Congo’s Dancers is an extensive and innovative study on dance in Kinshasa. The book is based on important fieldwork, including the written and video notes taken by the author. Throughout her narrative, Lesley Braun writes about her experiences as an inhabitant of a parcelle, a fenced courtyard including several housing units shared with other women in Kinshasa, and about her own experience as a dancer in medium and large bands in Kinshasa. One of the most compelling episodes in the book includes the author’s own participation as a dancer in a Pentecostal church service.
A complex theoretical framework is woven throughout this precisely written study. The writing on performance, for example, nods to the works of Nietzsche, as well as to Judith Butler, highlighting the fact that performances may change according to their audiences. Kinshasa itself appears through this narrative as a theater-city, the megalopolis being a stage for its inhabitants, dancers, and others. Theoretical works include conversations about the techniques of everyday life, often described as getting by or débrouillardise, for which the writings of Michel de Certeau, for example, are mobilized in the narrative. Most importantly Lesley Braun uses the works of Gregory Bateson and the Palo Alto school about the double binds to define the intertwined relations, or knots, in which women find themselves. Mobility on the stage and society means for the Congo’s Dancers having to find their own strategies between contradictory injunctions, each realization of these injunctions potentially being met with various forms of backlash. The skills that women must deploy include the ways to navigate such injunctions, to form supportive networks of solidarity, and to perform various kinds of work, including affective and unpaid labor.

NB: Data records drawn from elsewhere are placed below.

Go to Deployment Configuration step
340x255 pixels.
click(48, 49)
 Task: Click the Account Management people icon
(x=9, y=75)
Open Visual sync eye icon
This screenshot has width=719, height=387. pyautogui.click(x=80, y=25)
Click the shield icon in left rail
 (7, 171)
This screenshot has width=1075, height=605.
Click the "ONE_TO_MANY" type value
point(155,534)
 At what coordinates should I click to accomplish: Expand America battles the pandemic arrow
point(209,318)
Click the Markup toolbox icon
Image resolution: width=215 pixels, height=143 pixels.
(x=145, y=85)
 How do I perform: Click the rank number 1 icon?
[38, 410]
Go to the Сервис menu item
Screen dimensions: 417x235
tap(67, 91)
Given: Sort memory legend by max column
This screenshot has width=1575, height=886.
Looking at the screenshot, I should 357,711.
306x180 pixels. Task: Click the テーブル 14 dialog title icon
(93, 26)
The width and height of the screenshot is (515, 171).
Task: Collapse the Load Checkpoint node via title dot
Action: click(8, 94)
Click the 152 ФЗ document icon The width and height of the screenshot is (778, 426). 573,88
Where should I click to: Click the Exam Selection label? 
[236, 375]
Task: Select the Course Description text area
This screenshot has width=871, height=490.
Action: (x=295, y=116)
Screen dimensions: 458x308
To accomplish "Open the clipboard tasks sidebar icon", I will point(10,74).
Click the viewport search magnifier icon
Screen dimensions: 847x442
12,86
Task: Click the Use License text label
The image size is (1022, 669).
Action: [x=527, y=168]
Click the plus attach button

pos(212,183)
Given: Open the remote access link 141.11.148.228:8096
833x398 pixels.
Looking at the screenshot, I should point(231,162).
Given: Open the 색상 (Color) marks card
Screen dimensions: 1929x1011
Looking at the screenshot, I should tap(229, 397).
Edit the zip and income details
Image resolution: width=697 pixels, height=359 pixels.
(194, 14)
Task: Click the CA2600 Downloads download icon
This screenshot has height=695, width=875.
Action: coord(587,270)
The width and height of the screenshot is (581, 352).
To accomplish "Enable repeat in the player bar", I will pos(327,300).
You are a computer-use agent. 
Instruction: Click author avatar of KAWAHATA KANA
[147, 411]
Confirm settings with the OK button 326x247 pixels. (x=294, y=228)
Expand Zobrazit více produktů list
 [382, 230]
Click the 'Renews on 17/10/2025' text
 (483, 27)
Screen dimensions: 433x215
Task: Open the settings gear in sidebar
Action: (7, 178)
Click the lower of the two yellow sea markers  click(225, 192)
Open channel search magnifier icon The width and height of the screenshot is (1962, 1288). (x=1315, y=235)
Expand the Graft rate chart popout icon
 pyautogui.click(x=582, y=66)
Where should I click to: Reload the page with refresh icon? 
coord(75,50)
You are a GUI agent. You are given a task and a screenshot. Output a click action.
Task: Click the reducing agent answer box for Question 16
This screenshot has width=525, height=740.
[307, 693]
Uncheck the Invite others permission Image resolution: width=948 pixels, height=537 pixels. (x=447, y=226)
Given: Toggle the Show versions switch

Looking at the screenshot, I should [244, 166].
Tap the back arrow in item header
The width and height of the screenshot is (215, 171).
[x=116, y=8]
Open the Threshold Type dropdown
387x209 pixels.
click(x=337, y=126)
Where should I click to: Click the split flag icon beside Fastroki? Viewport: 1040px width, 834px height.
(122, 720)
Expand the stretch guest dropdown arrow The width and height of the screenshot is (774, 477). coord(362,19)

Dance is researched and presented throughout this book in a holistic manner, taking place at home, in concerts, in church, in funerals, in rehearsals, and in the micro-credit associations called moziki (or tontines). From the onset, Lesley Braun mentions that she encountered double binds herself, for example when finding a place where to live in Kinshasa. Double binds are then a recurring presence in the book, especially in the context of dance performed mainly at concerts and in church, but also in other forms of women’s work. Social practices of patronage or encadrement are the topic of special attention. The author shows well the historical depth of the concepts employed, for example when discussing moral panics about dance, that are to a large extent inherited from the colonial period—a colonial authority characterized by the trinity of church, state, and commerce.
Congo’s Dancers is structured in five chapters. The introduction presents the topic and the main lines of the theoretical toolbox chosen by the author, as well as glimpses into her fieldwork. Chapter One discusses the position of female dancers in Congolese society and traces historical roots, allowing to see the role of the colonial rule in building anxiety around dance and gender relations. Chapter Two focuses on dance practices in various venues in Kinshasa, from concert halls and bars to wakes and Pentecostal churches. The variety of places for performance complicates the reading of dance and the roles invested by women dancers. Chapter Three shifts to the dancers themselves, their work on stage, reputation management, and the assertion of individualities. Chapter Four zooms in on the mythical figure of Mami Wata, a river goddess who through many histories told in the Congo, channels narratives of ambition, greed, sexuality, and the threat of ruin. This chapter links dance to practices of occultism that are numerous and diverse in present day Kinshasa, thus pursuing the examination of the links between dance and spiritualities. In Chapter Five, the author returns to the careers of women, departing from her observations on dancers to study other professions, notably journalism, politics and international trade, thus examining how double binds encountered by dancers are present in other careers often considered to be more respectable. In so doing, the chapter places the experiences of dance in the broader landscape of occupations that each, in one way or another, generate public exposure. Notions of patronage and getting by create a broad arc between the forms of labor discussed in the book. The book ends with a coda that brings together such relational knots, addressing the negotiation of social relations and boundaries between genders in Kinshasa.
The dancers are the most visible people in the Congolese rumba, omnipresent as they are in concerts and rehearsals, but mostly ignored in scholarship, maybe because their contribution is also mostly only paid for informally. Lesley Braun’s book is an important contribution to dance studies, and her work also matters to multiple scholarly fields. Congo’s Dancers adds a major piece to the puzzle of music studies on Central Africa. It makes another contribution to scholarly work on practices of spiritualities and of religion in present day Kinshasa. The book also sheds new light on the study of informal economies, discussed in the associative forms of moziki, in the more or less formal networks of churches and cults, in the structures of patronage, and in the side hustles, strategies, or mathématiques that the inhabitants of Kinshasa deploy to get by with daily life.